Texto apresentado:
────

MATADOR – Já. A maioria deles é tudo de graça. Não faço nada por dinheiro, não.

JC – Como é que o senhor se sente depois de um trabalho desses?

MATADOR – Normal. Do jeito que estou conversando com você aqui.

JC – Alguma vez já deu errado?

MATADOR – Já. Já passei um bom tempo sendo perseguido.

JC – Por quem?

MATADOR – Pela própria polícia. Porque a gente não só faz serviço para quem é de fora. Muita gente lá de dentro pede que a gente faça.

JC – Seus superiores?

MATADOR – Com certeza.

JC – Os seus superiores sabem que o senhor faz esse tipo de coisa?

MATADOR – Sabem. Muitos deles sabem. Falam: “Fulano, vá buscar sicrano”. Eles têm contato com a gente.

JC – A sua equipe é uma entre várias?

MATADOR – Com certeza. São várias. Não existe só uma.

JC – Quando o SEI estava ativo era apenas uma?

MATADOR – O SEI era uma cúpula na Polícia Militar da qual nós fazíamos parte e trabalhávamos em prol de resolver situações. Tanto é que deu um bocado de resultado, mas, em compensação, muita gente já morreu. Muita gente foi excluída, muita gente está presa.

JC – Mas só deu bronca para o pessoal de Caruaru, não?

MATADOR – Não, tem muito mais gente complicada.

JC – Esse artigo 14 (legislação estadual que afasta das atividades policiais sob investigação) complicou mais?

MATADOR – É. Você não tem apoio. Principalmente esse artigo 14 e esses... direitos humanos. Aí a gente fica um pouquinho de mãos atadas, mas nada que não se possa resolver.

JC – O senhor está nesse serviço há 20 anos. Sempre com essa postura, e a violência só tem aumentado... Exterminar quem o senhor chama de bandido está funcionando?

MATADOR – Creio que essa forma é melhor do que prender. Prendendo, você paga impostos e o cara está lá dentro do presídio recebendo todo mês R$ 78, comendo, dormindo, assistindo a televisão, com ventilador nos “cunhão”, mulher toda quarta e domingo e você à mercê deles aqui fora. Porque, lá de dentro, eles controlam as coisas aqui fora. Então, não é melhor matar essas “miséra”? Matar, torar tudinho. Por mim tocava fogo em tudinho.

JC – Entre essas várias pessoas que o senhor matou não podia haver uma inocente?

MATADOR – Não. Sou muito ligado nessas situações. Só vou na situação certa. Só vou quando é “Raul” mesmo.

JC – “Raul”?

MATADOR – Ladrão. Marginal. Aí eu vou buscar mesmo.

JC – Se o senhor é da ativa, como o senhor faz para viajar, para passar tempo atrás dos alvos?

MATADOR – Meu trabalho é meu trabalho. Agora, na hora de folga...

JC – O senhor tem escala de 12 por 36?

MATADOR – Não. A minha escala é outra. Diferente.

────

Dados fornecidos:
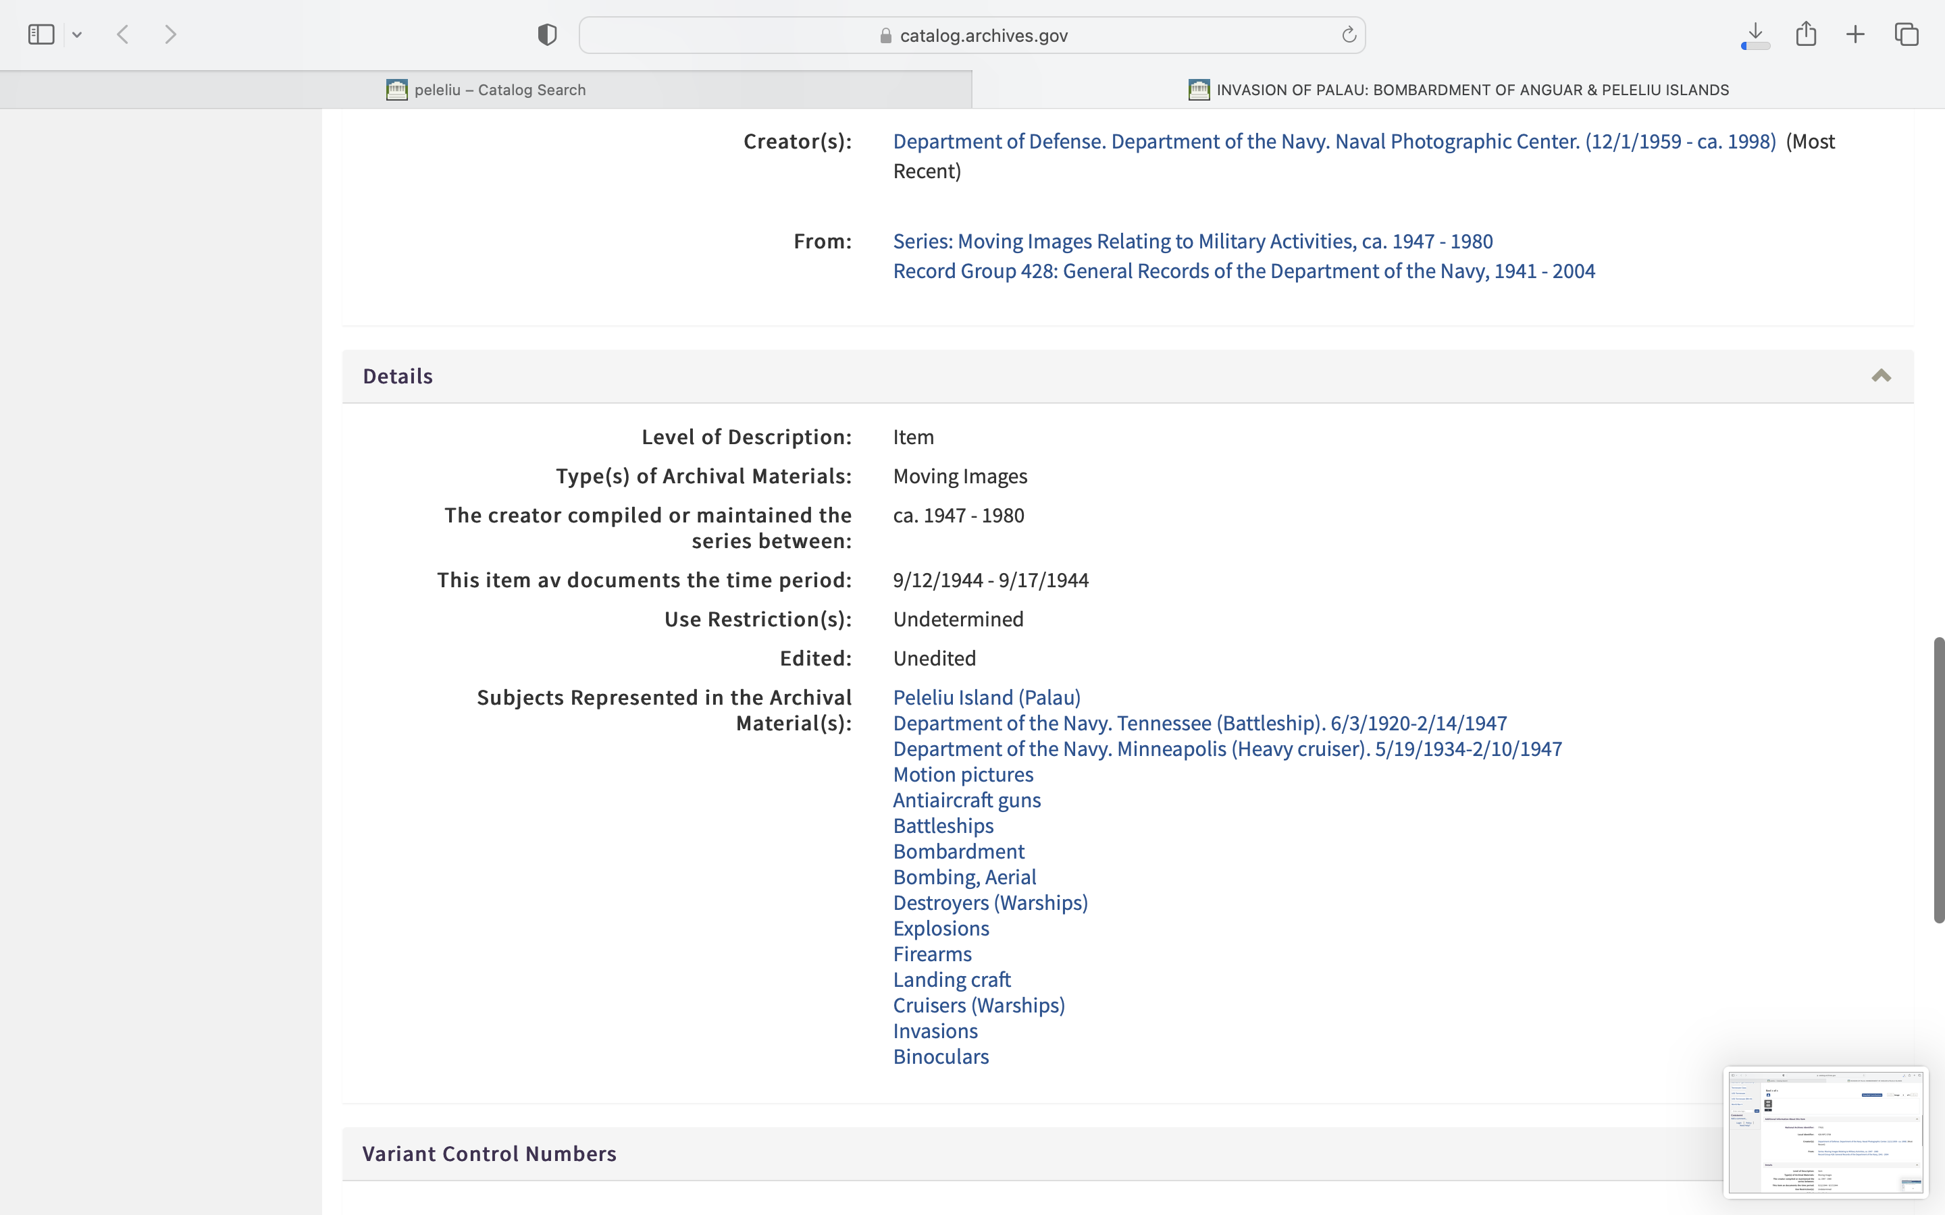The image size is (1945, 1215).
Task: Open the Peleliu Island (Palau) subject link
Action: (x=986, y=698)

────

Tarefas a realizar:
1. Na entrevista, o que significa a palavra “Raul”?
2. Transcreva da entrevista o trecho entre "JC – Quando" e "gente está presa.", inclusive.
As linhas não têm nenhuma relação com esta atividade.

Respostas em ordem:
1. Ladrão, marginal.

2.
JC – Quando o SEI estava ativo era apenas uma?

MATADOR – O SEI era uma cúpula na Polícia Militar da qual nós fazíamos parte e trabalhávamos em prol de resolver situações. Tanto é que deu um bocado de resultado, mas, em compensação, muita gente já morreu. Muita gente foi excluída, muita gente está presa.